31st January 2018

What’s wrong with talent in 2018?

As we enter another dynamic year for the HR industry, there are still a few major gaps in the recruitment processes of many organisations. In this article Justin Miles, our Managing Partner in Melbourne, takes a look at how these gaps must be addressed moving forward.

 

Problem 1: Standardised EVPs

We live in a world of mass customisation of the goods and services we use every day. Product and service designers, marketers and data scientists are working together to create sophisticated ways to speak to us as individuals – so that we buy what they’re selling.

Our attention span is fickle, and marketers know that they must be both strategic and active to reach us.

The same paradigm shift is also at work in the world of recruitment. The notion that an organisation can operate with a single Employee Value Proposition to attract and secure great talent is now defunct.

Having a big market cap or owning a “favourite” brand name does not guarantee that an organisation will be able to secure the best talent. And, as recruiters, the bigger the organisation or brand name, the harder it is to get that message across to hiring managers.

 

The solution: Customised EVPs

We are not saying culture is not important. It “eats strategy for breakfast” as Peter Drucker says. Great working environments, work lifestyle choices and inclusion programs are essentially a price of entry to recruitment.

What we are saying is that nowadays, in our world of mass customisation, if you want to secure the best performers for vacant roles you need to create a unique value proposition for each and every role you recruit.

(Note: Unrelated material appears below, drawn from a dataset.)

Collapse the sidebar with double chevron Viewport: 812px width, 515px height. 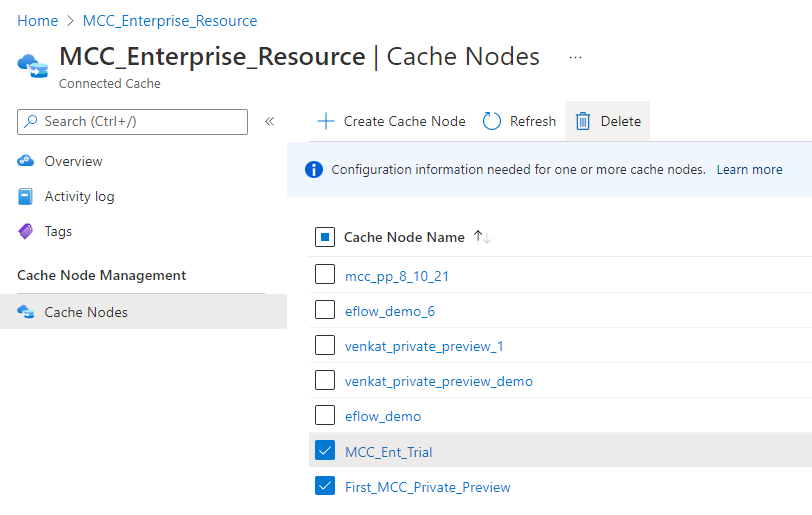pos(269,121)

High performing passive candidates, already achieving great things with their current employer, will want direct answers to the following questions:

  • Where could I go once I’ve got this role under control?
  • What are the leadership and operating styles of the person I’ll work for?
  • What accountability do I have and what decisions do I make?
  • How good are the rest of the leaders across the organisation?
  • How well is the organisation executing against its strategic agenda?
  • How is the organisation dealing with problem areas?
  • What are the role’s main challenges and what autonomy will I have to combat these?

The best way to prepare for these candidates is to develop a Position Description that will grab attention. The key question to ask when you’ve drafted the PD is “will the challenge and opportunity in this role be attractive to a high performer?”.

Having a high impact Position Description is an important first step. However, it’s rare to find the perfect candidate for any role. A discussion needs to occur on the benchmarks for this role that are non-negotiable and the areas where some compromise could be acceptable.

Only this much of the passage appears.